Se alzó dando por terminada la audiencia y se anticipó a Carvalho para explicarle a la muchacha que aquel señor quería salir de allí con ella. Bajó la chica la escalera por delante del detective con una cierta elegancia en sus movimientos de joven esqueleto y se dejó invitar a un cortado en el bar de la esquina. Le contó a Carvalho que vendía por las casas aparatos para hacer sorbetes.

– No sabía que había tanta afición al sorbete.

– Bueno, el aparato sirve también para hacer mayonesas, amasar, incluso para hacer embutidos y si eres aficionado le puedes aplicar una serie de piezas que de hecho te eliminan toda la cantidad de aparatos y aparatitos eléctricos de una cocina.

– ¿Sale muy caro?

– Antes era carísimo. Ahora han sacado este que vendo yo y te sale por unas treinta mil.

– ¿Vendes muchos?

– No. Acabo de empezar. Por eso sigo viniendo por aquí. A propósito.

¿Quieres que vayamos a alguna parte?

Terminarían hablando del hijo o de la hija sin padre o con mal padre o con padre parado que la esperaba en casa y contándole las costillas enrojecidas por la luz afrodisíaca de un “meublè” mal ventilado. Carvalho dejó caer dos mil pesetas en el bolso entreabierto del que ella había sacado un catálogo del batidor eléctrico mágico.

– No me apetece hoy. Quizá otro día. Dame un catálogo. El aparato me parece muy útil.

– Lo es. Lo es.

Y se le enfrió el cortado mientras cantaba las excelencias batidoras del artefacto. Las preguntas de Carvalho sobre el sistema empleado para contactar con la alcahueta tuvieron respuestas obvias. Por teléfono. Con las páginas de relax y contactos de “El Periódico” o “La Vanguardia” como punto de referencia. El catálogo en el bolsillo y un pie ya en dirección hacia la puerta, era ahora la muchacha la que insistía en prolongar una conversación sobre el trabajo y la vida.

En un momento dado metió la mano en el bolso para sacar de él un libro folleto.

– ¿Has leído esto?

“La senda hacia ti mismo”, por el yogui Madhasharti. Los ojos serpénticos de la muchacha ya no pedían dinero ni conversación. Pedían la comunión de los santos.
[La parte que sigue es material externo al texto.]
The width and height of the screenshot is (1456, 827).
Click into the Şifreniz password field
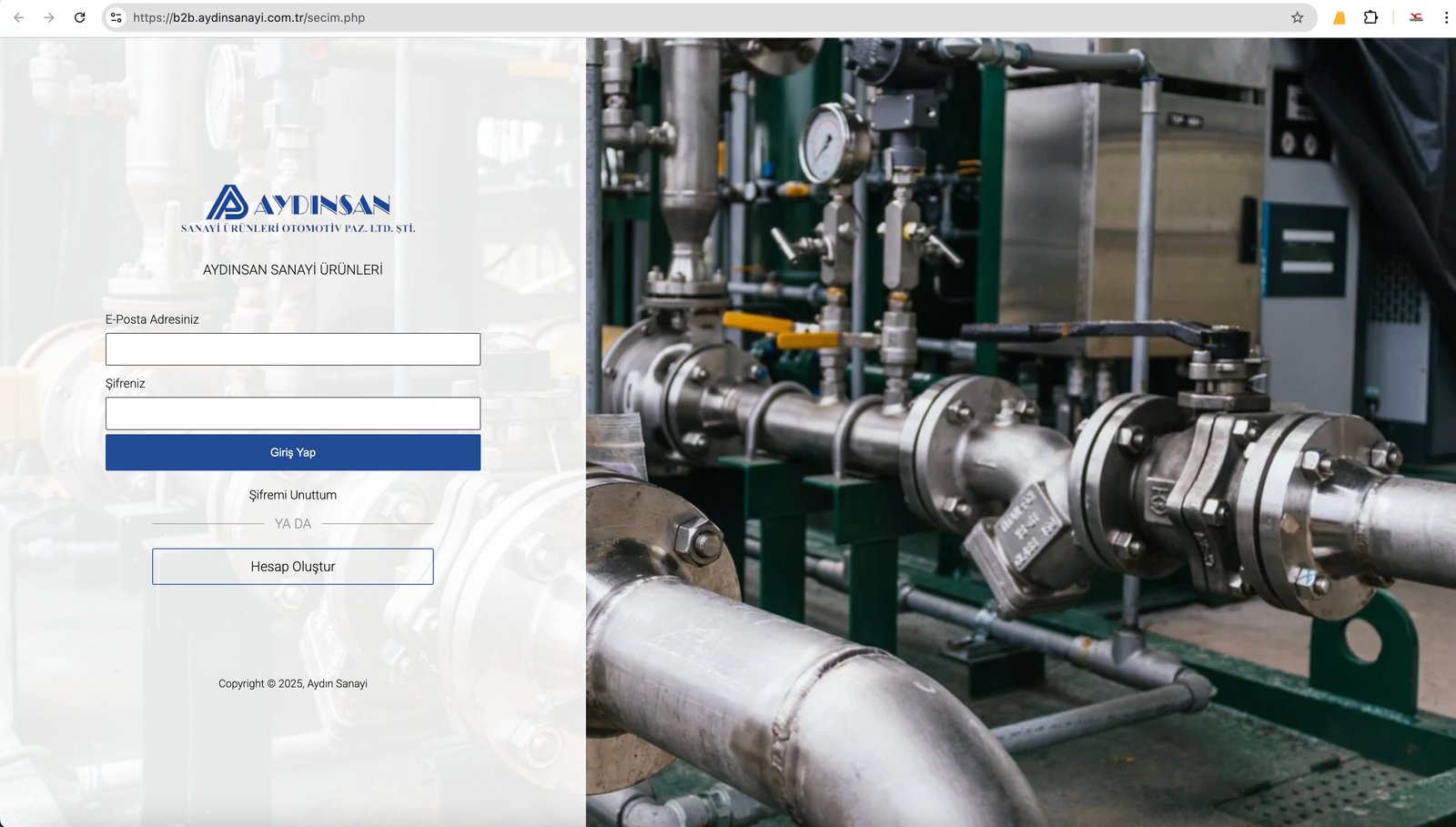coord(293,413)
– Ya no parezco un limpiabotas, Pepe. Parezco un mendigo, uno de esos mendigos modernos, Pepe, que ya ni los mendigos son como los de antes. ¿Recuerdas aquellos mendigos de puta madre que había después de la guerra? Mancos, cojos, sin piernas, ciegos, tuertos, pero de una pieza, Pepe, y no esta mierda de mendigos que hay ahora que se hacen perdonar la limosna que te piden fingiendo que te limpian el cristal del coche o diciéndote que están parados y se les mueren los hijos de hambre. Ésos no son mendigos, son modernos. Y yo un antiguo, Pepiño, que cuando la gente me ve con la caja en la mano se piensan que acabo de salir de un museo. Todo el mundo tiene en su casa un desodorante de esos para limpiar zapatos y ha desaparecido el amor por los zapatos limpios que había antes. ¿Has visto tú qué calza la juventud? “Wambas” o como se llamen. ¿Cómo se limpia eso, Pepe?

– ¿Tú puedes enterarte de una dirección a partir de un número de teléfono?
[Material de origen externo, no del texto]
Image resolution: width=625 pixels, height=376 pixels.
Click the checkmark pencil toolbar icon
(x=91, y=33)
“Bromuro” detuvo el arco de violín de su cepillo embetunado y ofreció a Carvalho la amenaza visual de sus dientes mellados y podridos, de sus ojos amarillos, caídos, lagrimeantes, de su calva llena de posos de contaminación atmosférica y de espinillas enquistadas como clavos.
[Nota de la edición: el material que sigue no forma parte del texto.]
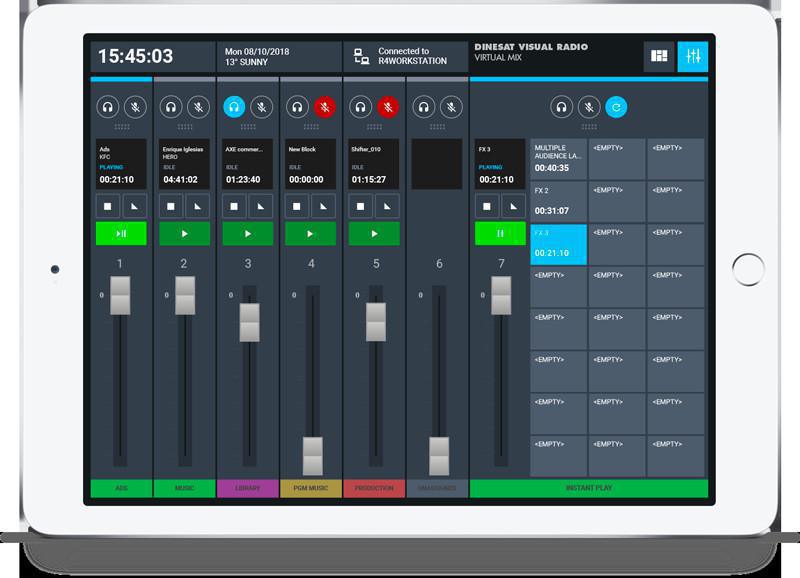Click the fade-out triangle icon on channel 5
The image size is (800, 578).
point(389,205)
– Ahora te escucho, macho. Ésa es una pregunta de los viejos tiempos.

Así se iba a las cosas. Y puede que te sea útil, porque aún conservo mis contactos, y para algunas personas, muy pocas, el caballero legionario Francisco Melgar sigue siendo el caballero legionario Francisco Melgar.

– ¿Y quién es ése?

– Yo.

– No sabía que te habías cambiado de nombre.

– ¿Tú te crees que yo nací llamándome “Bromuro”? ¿Tú te crees que mi padre y mi abuelo ya se llamaban “Bromuro”? ¿Tú te estás quedando conmigo, Pepe? Venga el número ese.

Carvalho le entregó un papel y “Bromuro” lo cogió con cuidado para no ensuciarlo demasiado con sus manos mugrientas. Alejó el papel de sus ojos para conseguir leer los números.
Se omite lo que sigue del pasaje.